Der Schattenmann: Sergius Ruegenberg, die rechte Hand von Mies

Zwei bahnbrechende Stuhl-Ikonen, aber nur ein Gestalter? Mies van der Rohe kennen die meisten, Sergius Ruegenberg wenige. Er war ein weitgehend unbekannter Gestalter der Bauhaus-Zeit. Dabei trieb der Architekt, der von 1925 bis 1934 bei Ludwig Mies van der Rohe arbeitete, zwei der legendärsten Mies-Modelle voran: Den Weißenhof-Stuhl und den Barcelona-Sessel. Muss die Designgeschichte jetzt umgeschrieben werden?

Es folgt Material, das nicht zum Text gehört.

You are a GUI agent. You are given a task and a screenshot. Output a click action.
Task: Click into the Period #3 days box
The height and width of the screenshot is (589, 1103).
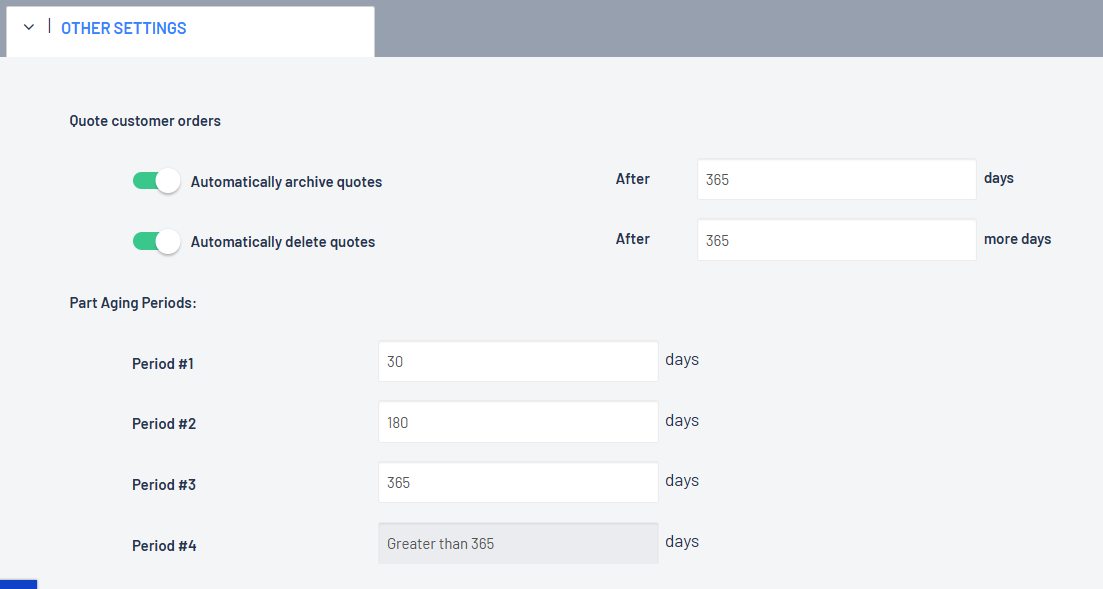[x=518, y=482]
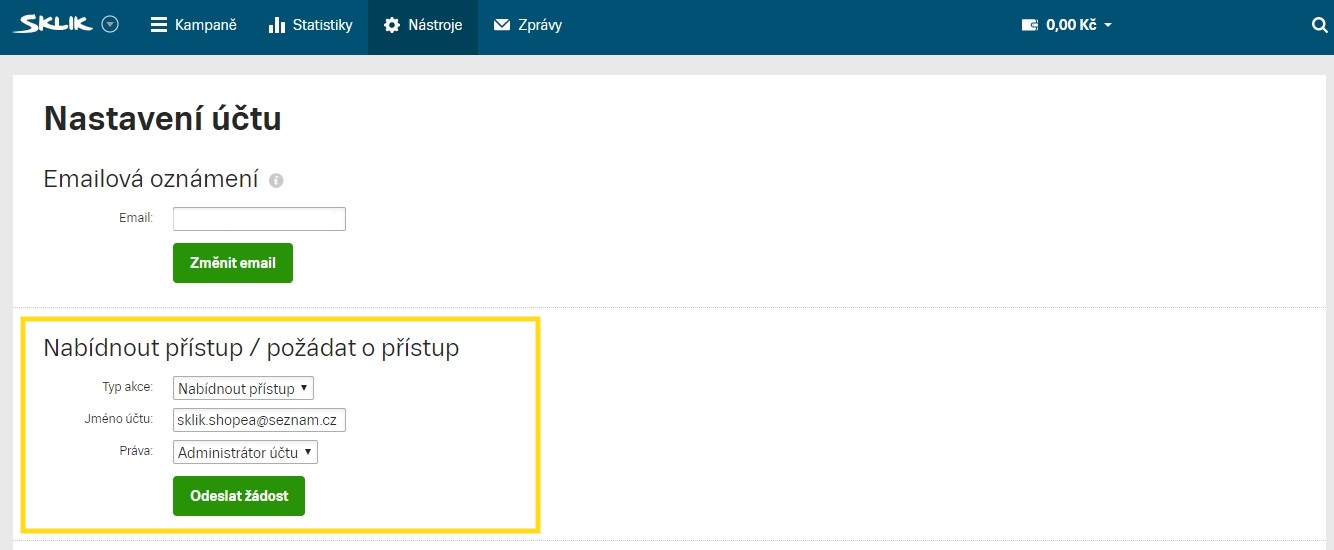
Task: Open the Typ akce dropdown
Action: tap(243, 388)
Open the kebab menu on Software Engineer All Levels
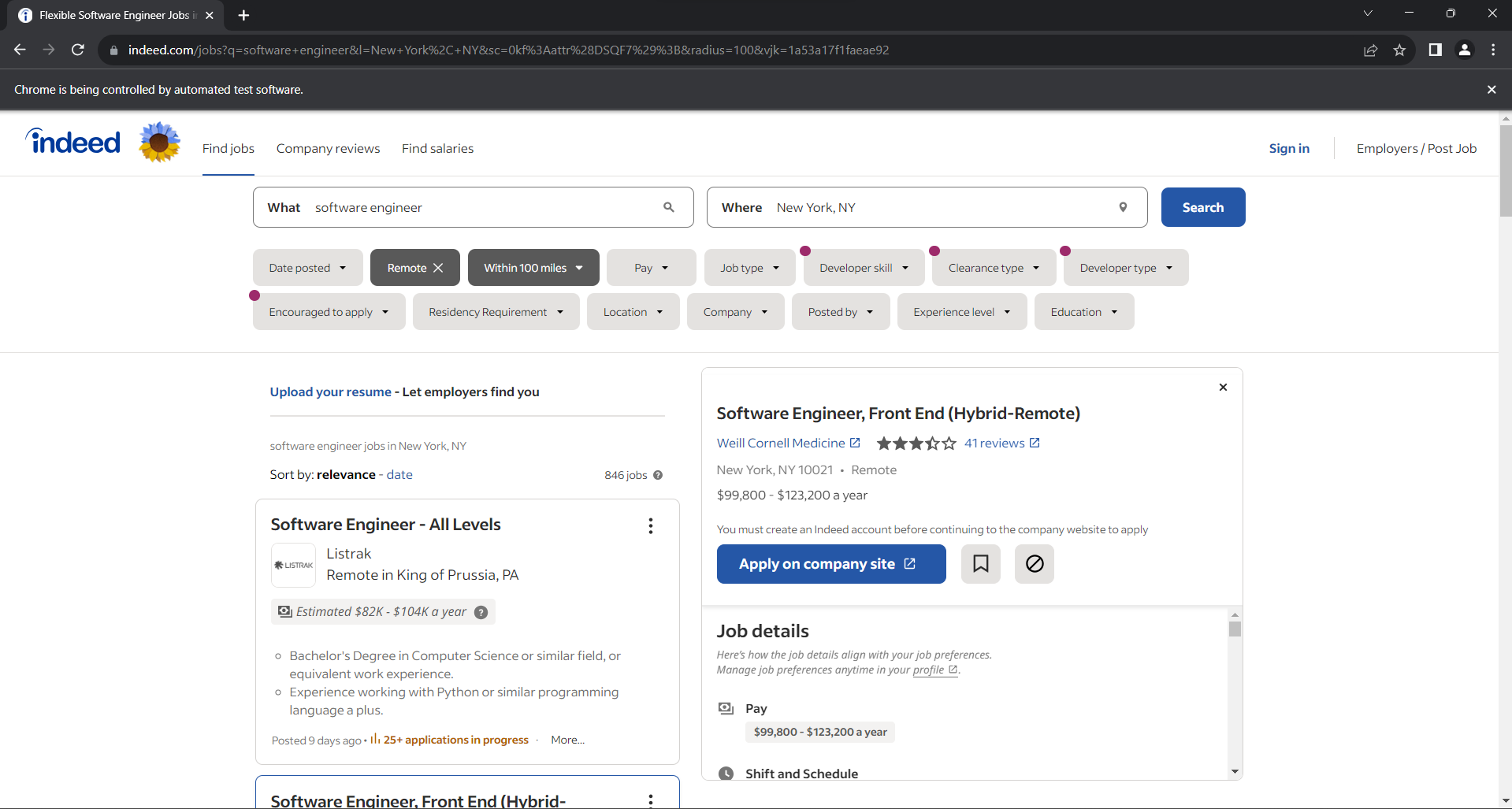This screenshot has width=1512, height=809. (x=651, y=525)
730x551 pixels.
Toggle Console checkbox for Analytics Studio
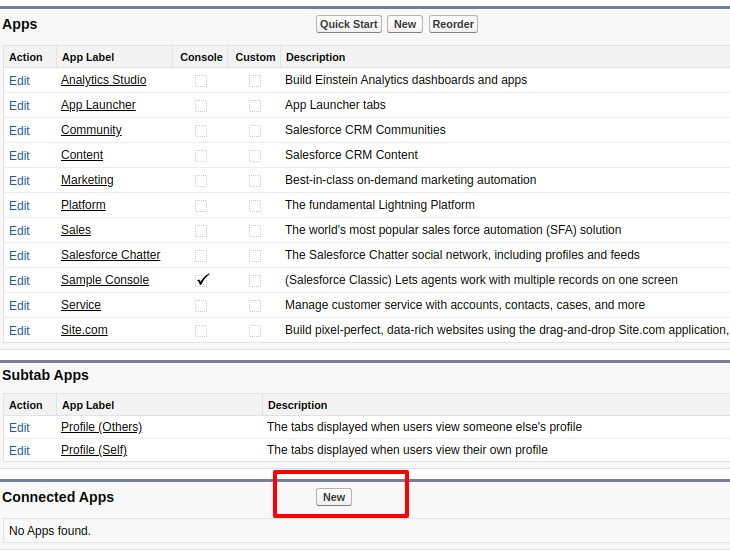click(201, 80)
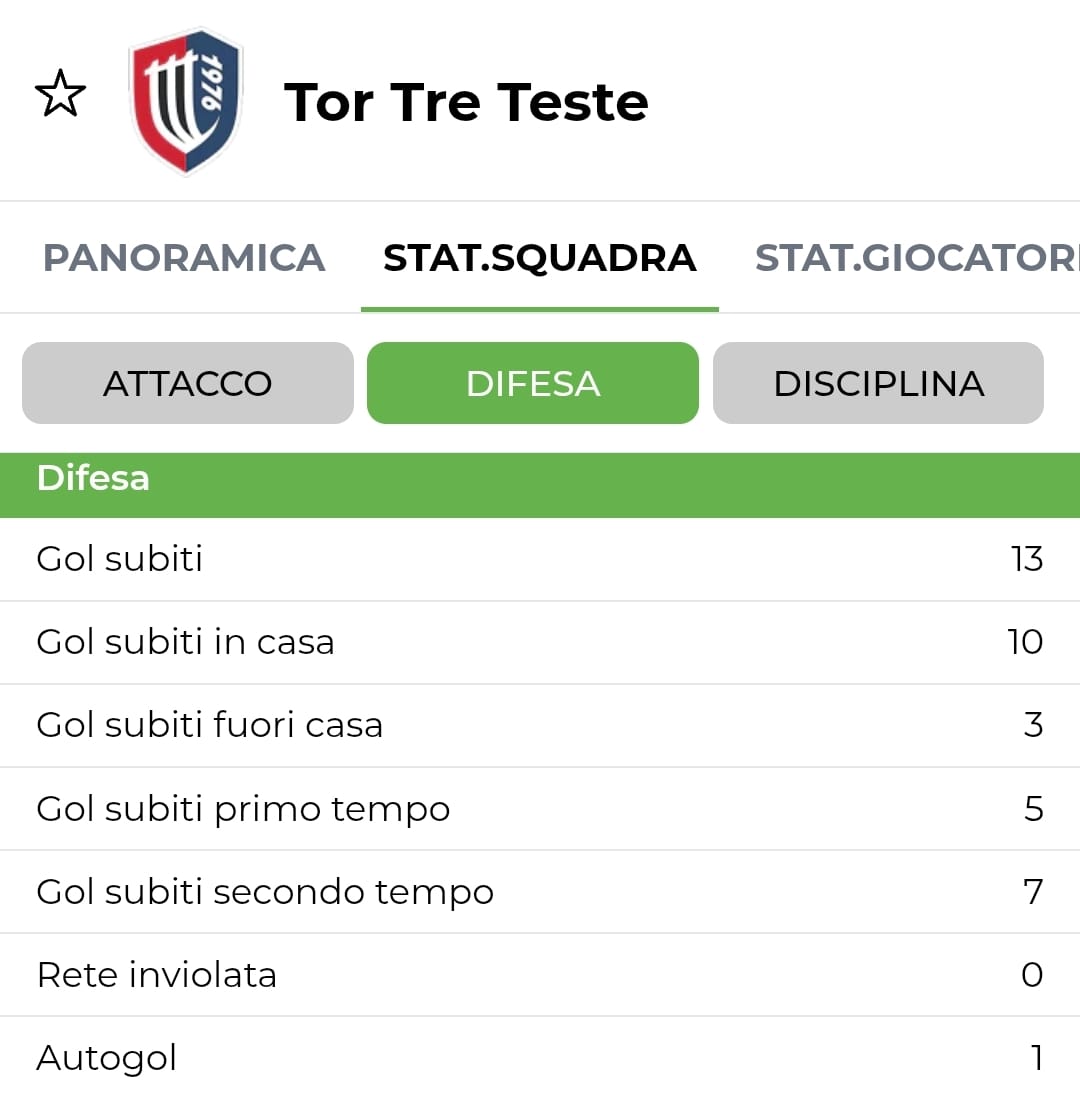
Task: Click the Tor Tre Teste crest logo
Action: click(186, 101)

Der 1903 in Sankt Petersburg geborene Architekt Ruegenberg war einer der kreativen Köpfe in Mies Büro und prägte dort die Weiterentwicklung der wichtigsten Möbel der Moderne, zum Beispiel des Kragstuhls, den der Holländer Mart Stam entwickelt hatte. Ein Modell, das mit zwei statt vier Beinen auskommt und später unter dem Begriff »Freischwinger« in die Designgeschichte eingehen soll.

»Mies kam im November 1926 aus Stuttgart zurück und erzählte von Mart Stam und seiner Stuhlidee. Wir hatten ein Zeichenbrett an der Wand, darauf zeichnete Mies den Stam-Stuhl (…). Hässlich, so was Hässliches mit den Muffen. Wenn er wenigstens abgerundet hätte – so wäre es schöner – und er skizzierte einen Bogen. Nur ein Bogen aus seiner Hand an der Stam-Skizze machte den Stuhl aus.« Das erzählte Sergius Ruegenberg im Alter von 82 Jahren in einer unveröffentlichten Tonbandaufzeichnung aus dem Tecta-Archiv. Eine einzige Handbewegung hatte den schönsten Stuhl hervorgebracht. Ruegenberg selbst zeichnete Mies Idee zu Ende. Die schwingende Dynamik und der runde Bogen, ausgestellt in der Weißenhofsiedlung in Stuttgart, haben bis heute Geschichte geschrieben.